-- begin TEXT SECTION --

Multioutput CNN in PyTorch
PyTorch is an open source deep learning research platform/package which utilises tensor operations like NumPy and uses the power of GPU. It was developed by Facebook’s AI research group and is now widely used for machine learning. In this article, I want to concentrate on Multioutput CNN (Convolutional Neural Network) analysis in PyTorch. There are many guidelines on how to use PyTorch for deep learning analysis. However, as far as I know, Multioutput CNN in PyTorch is one of the less mentioned topics and I want to fill this gap with this article.
This article has been published for non-commercial knowledge-sharing purposes and the content of this article belongs to the author only; they do not necessarily reflect the views of JDSC (Japan Data Science Consortium). The aligned and cropped images have been obtained from UTKFace. The copyright belongs to the original owners. If any of the images belongs to you, please let the author know and the images will be removed from the article immediately.
Note: this guide is primarily for data-scientists/data-engineers who have sufficient knowledge in PyTorch. If you do not have enough knowledge, you can learn PyTorch from PyTorch.org tutorials. Furthermore, I can recommend an excellent course in Coursera called “Deep Neural Networks in PyTorch”.
Task description and Dataset overview
As for the dataset for the preceding analysis in PyTorch, imagine you have 2000 images of people (you can download these images from UTKFace).

In order to save space, these images have been digitalized and transferred to parquet file in the following form:

Your task is to classify these images by finding gender, ethnicity and age of the people. In other words, your model should take one input (image) and produce multiple outputs (age, gender and ethnicity). Furthermore, for your model training, you have been given ‘train.csv’ which provides you with age, ethnicity and gender data for each image you have:

where 1=male and 0=female in gender column. As for ethnicity, there are four groups: 1=European, 2=African, 3=Asian and 4=Other. You should merge these two datasets, train_image.parquet and train.csv, and conduct CNN analysis.
CNN analysis
Importing libraries
# General libraries
import pandas as pd #For working with dataframes
import numpy as np #For working with image arrays
import cv2 #For transforming image
import matplotlib.pyplot as plt #For representation#For model building
import torch
from torch import nn, optim
import torchvision
from torchvision import transforms, datasets, models, utils
from torch.utils.data import Dataset, DataLoader
from PIL import Image
from sklearn.model_selection import train_test_split
from torch.nn import functional as F
from skimage import io, transform
from torch.optim import lr_scheduler
from skimage.transform import AffineTransform, warp
torch library is the main library for the PyTorch analysis. With the help of “nn”, we can build custom models and “optim” enables us to use Gradient Descent functions like Adam and SGD. With regards to the remaining libraries such as torchvision, PIL and skimage, we will use them for data transformations and building data loading pipelines.

-- end TEXT SECTION --
-- begin DATASET ROWS --

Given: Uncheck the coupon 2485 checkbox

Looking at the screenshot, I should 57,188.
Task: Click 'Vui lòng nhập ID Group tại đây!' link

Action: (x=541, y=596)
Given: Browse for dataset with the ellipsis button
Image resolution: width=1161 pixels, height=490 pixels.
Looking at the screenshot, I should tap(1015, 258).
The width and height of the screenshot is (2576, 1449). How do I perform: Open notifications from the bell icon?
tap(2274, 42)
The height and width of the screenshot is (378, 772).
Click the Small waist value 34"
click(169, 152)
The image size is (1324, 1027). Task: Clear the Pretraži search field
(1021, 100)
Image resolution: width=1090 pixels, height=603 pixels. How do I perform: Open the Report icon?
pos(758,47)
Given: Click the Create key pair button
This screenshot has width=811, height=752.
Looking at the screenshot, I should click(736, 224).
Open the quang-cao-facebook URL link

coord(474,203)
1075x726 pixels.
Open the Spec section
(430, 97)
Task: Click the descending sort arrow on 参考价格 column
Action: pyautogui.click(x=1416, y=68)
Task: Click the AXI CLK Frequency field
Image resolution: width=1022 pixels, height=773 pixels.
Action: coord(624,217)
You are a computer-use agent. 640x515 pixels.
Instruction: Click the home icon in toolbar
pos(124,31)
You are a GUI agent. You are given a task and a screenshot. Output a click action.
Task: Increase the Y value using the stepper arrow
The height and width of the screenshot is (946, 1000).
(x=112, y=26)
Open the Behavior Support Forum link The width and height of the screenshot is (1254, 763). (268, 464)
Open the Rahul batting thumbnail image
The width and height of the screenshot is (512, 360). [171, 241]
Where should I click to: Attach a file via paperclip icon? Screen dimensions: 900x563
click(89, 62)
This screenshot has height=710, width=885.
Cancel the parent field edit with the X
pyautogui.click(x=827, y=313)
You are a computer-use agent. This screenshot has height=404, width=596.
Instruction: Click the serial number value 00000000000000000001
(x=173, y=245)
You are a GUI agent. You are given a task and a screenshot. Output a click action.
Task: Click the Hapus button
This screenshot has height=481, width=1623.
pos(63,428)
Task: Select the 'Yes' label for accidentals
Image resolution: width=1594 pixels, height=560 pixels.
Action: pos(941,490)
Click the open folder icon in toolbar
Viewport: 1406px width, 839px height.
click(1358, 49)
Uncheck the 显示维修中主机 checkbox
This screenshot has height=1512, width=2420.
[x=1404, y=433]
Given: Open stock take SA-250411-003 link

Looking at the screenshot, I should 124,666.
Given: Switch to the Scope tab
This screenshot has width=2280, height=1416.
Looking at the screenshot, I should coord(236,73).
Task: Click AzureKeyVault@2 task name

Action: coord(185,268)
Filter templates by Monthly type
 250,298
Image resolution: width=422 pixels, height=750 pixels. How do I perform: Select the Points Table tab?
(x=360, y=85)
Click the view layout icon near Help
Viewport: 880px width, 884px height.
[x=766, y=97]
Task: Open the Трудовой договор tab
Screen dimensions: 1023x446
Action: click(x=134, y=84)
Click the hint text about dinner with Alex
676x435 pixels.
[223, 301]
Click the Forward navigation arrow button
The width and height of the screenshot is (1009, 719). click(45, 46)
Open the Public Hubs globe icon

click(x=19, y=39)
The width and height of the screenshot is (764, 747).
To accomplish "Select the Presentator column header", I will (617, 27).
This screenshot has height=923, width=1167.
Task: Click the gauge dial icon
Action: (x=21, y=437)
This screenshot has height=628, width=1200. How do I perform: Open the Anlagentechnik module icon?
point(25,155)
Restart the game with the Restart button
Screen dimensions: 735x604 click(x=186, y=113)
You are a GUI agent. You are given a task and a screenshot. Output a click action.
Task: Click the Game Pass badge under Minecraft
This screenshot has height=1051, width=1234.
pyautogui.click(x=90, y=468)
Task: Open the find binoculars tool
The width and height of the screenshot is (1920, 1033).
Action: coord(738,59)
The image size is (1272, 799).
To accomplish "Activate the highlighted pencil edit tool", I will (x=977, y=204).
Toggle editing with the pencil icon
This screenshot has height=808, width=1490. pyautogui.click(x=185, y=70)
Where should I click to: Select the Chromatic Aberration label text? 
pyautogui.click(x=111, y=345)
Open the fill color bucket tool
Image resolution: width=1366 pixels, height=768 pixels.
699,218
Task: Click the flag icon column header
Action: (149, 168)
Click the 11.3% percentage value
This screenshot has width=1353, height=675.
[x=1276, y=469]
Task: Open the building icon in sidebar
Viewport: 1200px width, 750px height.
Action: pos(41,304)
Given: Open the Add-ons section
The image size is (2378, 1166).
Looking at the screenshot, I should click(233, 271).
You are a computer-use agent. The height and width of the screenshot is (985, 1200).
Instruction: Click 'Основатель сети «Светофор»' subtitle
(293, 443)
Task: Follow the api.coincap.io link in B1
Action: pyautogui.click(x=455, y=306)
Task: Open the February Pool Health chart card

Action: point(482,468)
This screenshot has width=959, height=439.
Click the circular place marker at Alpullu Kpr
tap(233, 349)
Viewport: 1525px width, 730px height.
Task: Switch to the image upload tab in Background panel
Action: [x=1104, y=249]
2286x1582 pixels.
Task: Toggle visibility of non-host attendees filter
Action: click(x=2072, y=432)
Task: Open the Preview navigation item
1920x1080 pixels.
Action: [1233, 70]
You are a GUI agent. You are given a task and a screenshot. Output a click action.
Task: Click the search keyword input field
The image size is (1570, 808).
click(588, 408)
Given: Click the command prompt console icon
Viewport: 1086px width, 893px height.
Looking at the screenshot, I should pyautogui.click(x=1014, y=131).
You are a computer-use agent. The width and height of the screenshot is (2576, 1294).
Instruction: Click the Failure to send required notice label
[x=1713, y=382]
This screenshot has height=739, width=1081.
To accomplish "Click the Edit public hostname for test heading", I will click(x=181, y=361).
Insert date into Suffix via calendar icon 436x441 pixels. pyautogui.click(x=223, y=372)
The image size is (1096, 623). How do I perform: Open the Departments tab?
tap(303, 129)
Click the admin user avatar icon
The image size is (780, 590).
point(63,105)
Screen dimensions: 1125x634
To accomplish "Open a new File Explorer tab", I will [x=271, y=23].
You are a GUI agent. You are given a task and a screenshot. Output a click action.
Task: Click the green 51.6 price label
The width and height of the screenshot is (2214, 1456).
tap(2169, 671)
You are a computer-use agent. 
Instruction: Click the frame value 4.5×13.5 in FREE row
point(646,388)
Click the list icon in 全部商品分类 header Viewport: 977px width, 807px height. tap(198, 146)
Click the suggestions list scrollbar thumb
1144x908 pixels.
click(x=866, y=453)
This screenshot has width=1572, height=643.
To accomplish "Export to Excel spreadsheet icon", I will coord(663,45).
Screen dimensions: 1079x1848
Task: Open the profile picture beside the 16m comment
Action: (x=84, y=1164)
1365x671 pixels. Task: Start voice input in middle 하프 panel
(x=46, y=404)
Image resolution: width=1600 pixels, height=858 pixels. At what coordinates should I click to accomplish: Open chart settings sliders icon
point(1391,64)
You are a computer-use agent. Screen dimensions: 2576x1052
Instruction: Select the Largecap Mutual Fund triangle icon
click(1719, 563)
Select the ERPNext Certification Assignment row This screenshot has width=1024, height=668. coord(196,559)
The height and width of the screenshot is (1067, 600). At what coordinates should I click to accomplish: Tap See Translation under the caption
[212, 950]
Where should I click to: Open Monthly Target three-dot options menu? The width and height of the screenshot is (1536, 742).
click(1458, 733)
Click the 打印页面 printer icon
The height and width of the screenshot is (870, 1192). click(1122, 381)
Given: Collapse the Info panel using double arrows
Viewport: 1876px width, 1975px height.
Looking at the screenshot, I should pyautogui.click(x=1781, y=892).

-- end DATASET ROWS --

#### WHAT YOU NEED TO DO
[a] List each ethnicity group that the article on multioutput CNN in PyTorch defines, along with its numeric code.
[b] Pick up the article on multioutput CNN in PyTorch after its final sentence and keep writing it.

#### ANSWERS GIVEN
[a]
1 = European
2 = African
3 = Asian
4 = Other

[b]
Loading data using Dataset and DataLoader
torch.utils.data.Dataset and torch.utils.data.DataLoader enables you to import, transform your data and send this data to your model. In other words, you can build an excellent data pipeline with these two classes.
First, we start with creating Dataset class:
class MyData(Dataset):
def __init__(self, train=True, transform=None):
#Loading train.csv
train_df=pd.read_csv('train.csv')
#Loading image data and merging with train.csv
df=pd.merge(pd.read_parquet('image_train_data.parquet'),\
train_df, on='image_id').drop(['image_id'], axis=1)
#Leaving only image related columns
feature=df.drop(['age', 'gender', 'race'], axis=1)
#Setting labels
label_age=df['age']
label_gender=df['gender']
label_race=df['race']
#Splitting the data into train and validation set
X_train, X_test, y_age_train, y_age_test, y_gender_train, y_gender_test, y_race_train,\
y_race_test = train_test_split(feature, label_age, label_gender, label_race, test_size=0.2)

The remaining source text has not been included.